▶ **SHORT EXERCISE**
Retype the mechanical governor passage below word for word, keeping every number and line break intact.

Thus, referring to FIGS. 2 to 9 of the drawings, the integral mechanical governor 2 is shown to include a generally cylindrical housing 31 which defines a governor assembly chamber 32 and a lubricant sump 33 therein.

The housing as shown in this preferred form of the invention is generally cup shaped having a closed end wall 34 at the inboard end thereof and at the outboard end remote therefrom which is open a closure means 35 is connected to close the open end as by threaded members 36.

The exterior of the housing is provided with a plurality of radially extending cooling fins as at 37 which serve to remove heat from the wall of the mechanical governor 2 and thus act to cool the lubricant fluid in the sump 33.

The housing 31 is provided with an access opening 38 and a boss 39 about the access opening provides means for connecting an access opening cover 40 thereto as by threaded means 41.

In the end wall 34 inboard bearing means 42 is provided to rotatably mount the driven shaft 6 which as shown in FIG. 6 extends from the interior of the governor assembly chamber 32 to the exterior of the housing 31 through an opening in the annular boss 43 provided with seals 44 thereon to prevent leakage of the lubricant from the mechanical governor 2 into the turbine or other prime mover when the mechanical governor is in operation.

The end of the driven shaft 6 in the governor assembly chamber is connected to a governor weight holder 51 which is fixedly connected and rotatable with the driven shaft 6.

Substantially L-shaped weight members 52a and 52b are pivotally connected to the weight holder 51 at the points 53a and 53b respectively where the respective legs of the L-shaped weight members intersect. In assembled position the weight members are connected on the weight holder spaced 180.degree. from each other and the weighted legs 54a and 54b respectively on the weight members 52a and 52b will in non-operating position lie substantially parallel to the longitudinal line of the mechanical governor 2 and the respective actuating cam lever legs 55a and 55b will lie approximately normal to the said longitudinal line of the mechanical governor 2.

▶ **SOURCE EXCERPT**
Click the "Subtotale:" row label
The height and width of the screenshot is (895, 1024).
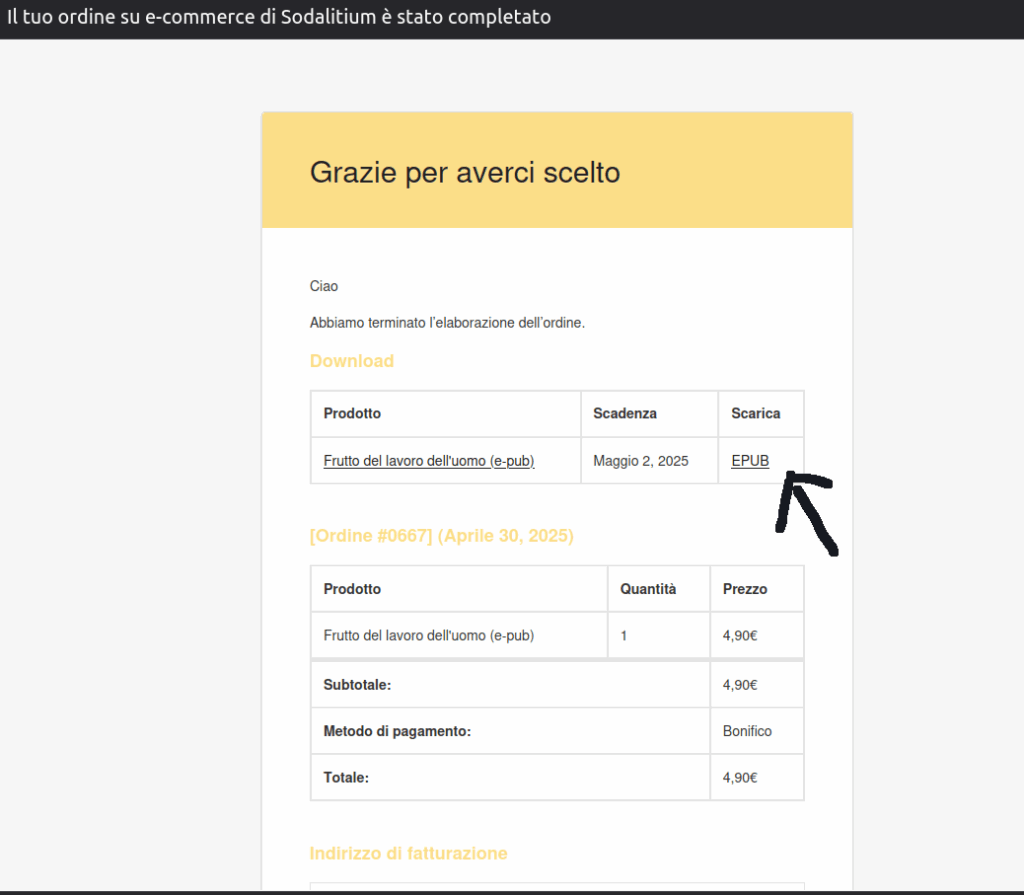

▶ **OUTPUT**
Thus, referring to FIGS. 2 to 9 of the drawings, the integral mechanical governor 2 is shown to include a generally cylindrical housing 31 which defines a governor assembly chamber 32 and a lubricant sump 33 therein.

The housing as shown in this preferred form of the invention is generally cup shaped having a closed end wall 34 at the inboard end thereof and at the outboard end remote therefrom which is open a closure means 35 is connected to close the open end as by threaded members 36.

The exterior of the housing is provided with a plurality of radially extending cooling fins as at 37 which serve to remove heat from the wall of the mechanical governor 2 and thus act to cool the lubricant fluid in the sump 33.

The housing 31 is provided with an access opening 38 and a boss 39 about the access opening provides means for connecting an access opening cover 40 thereto as by threaded means 41.

In the end wall 34 inboard bearing means 42 is provided to rotatably mount the driven shaft 6 which as shown in FIG. 6 extends from the interior of the governor assembly chamber 32 to the exterior of the housing 31 through an opening in the annular boss 43 provided with seals 44 thereon to prevent leakage of the lubricant from the mechanical governor 2 into the turbine or other prime mover when the mechanical governor is in operation.

The end of the driven shaft 6 in the governor assembly chamber is connected to a governor weight holder 51 which is fixedly connected and rotatable with the driven shaft 6.

Substantially L-shaped weight members 52a and 52b are pivotally connected to the weight holder 51 at the points 53a and 53b respectively where the respective legs of the L-shaped weight members intersect. In assembled position the weight members are connected on the weight holder spaced 180.degree. from each other and the weighted legs 54a and 54b respectively on the weight members 52a and 52b will in non-operating position lie substantially parallel to the longitudinal line of the mechanical governor 2 and the respective actuating cam lever legs 55a and 55b will lie approximately normal to the said longitudinal line of the mechanical governor 2.